++++ MATERIAL SHOWN ++++

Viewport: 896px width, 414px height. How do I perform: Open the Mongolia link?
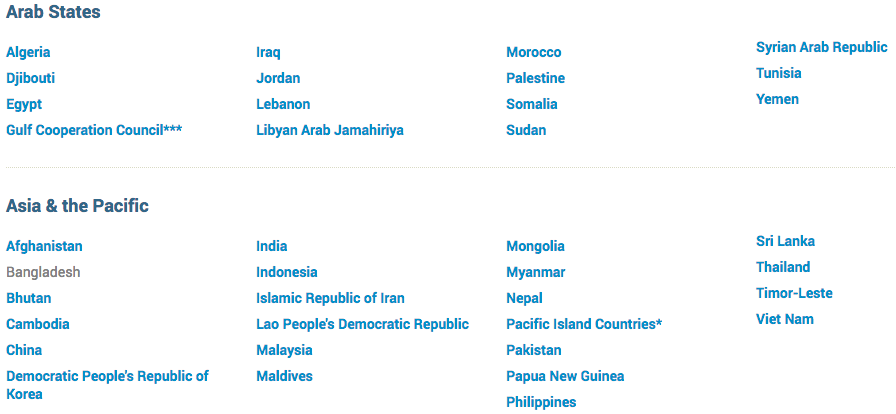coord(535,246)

++++
++++ MATERIAL SHOWN ++++

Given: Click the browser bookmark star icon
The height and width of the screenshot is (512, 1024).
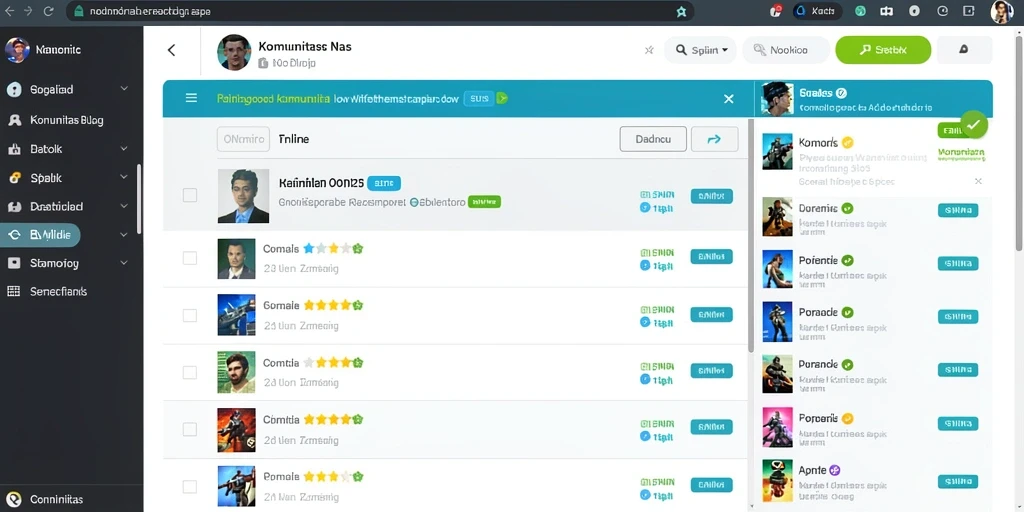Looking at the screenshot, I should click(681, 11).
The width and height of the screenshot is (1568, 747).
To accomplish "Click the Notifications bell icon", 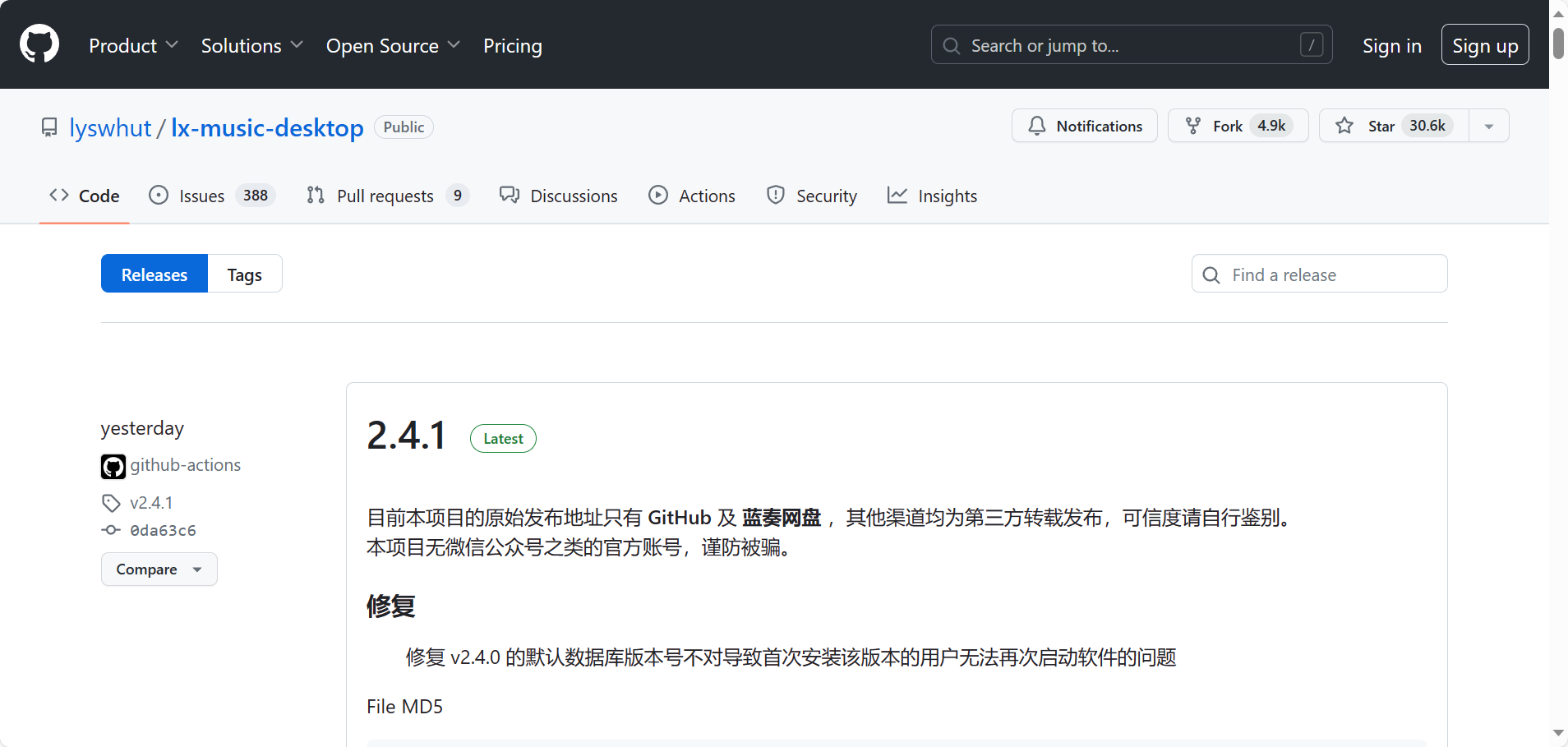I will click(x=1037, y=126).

++++

__ACTIVITY__. Once the line with "Given: Click the browser bookmark star icon" has been found above, output that line and every later line exactly, stopping after the line with "The width and", and omit the pictures.

__WRITTEN SOLUTION__.
Given: Click the browser bookmark star icon
The height and width of the screenshot is (512, 1024).
Looking at the screenshot, I should click(681, 11).
The width and height of the screenshot is (1568, 747).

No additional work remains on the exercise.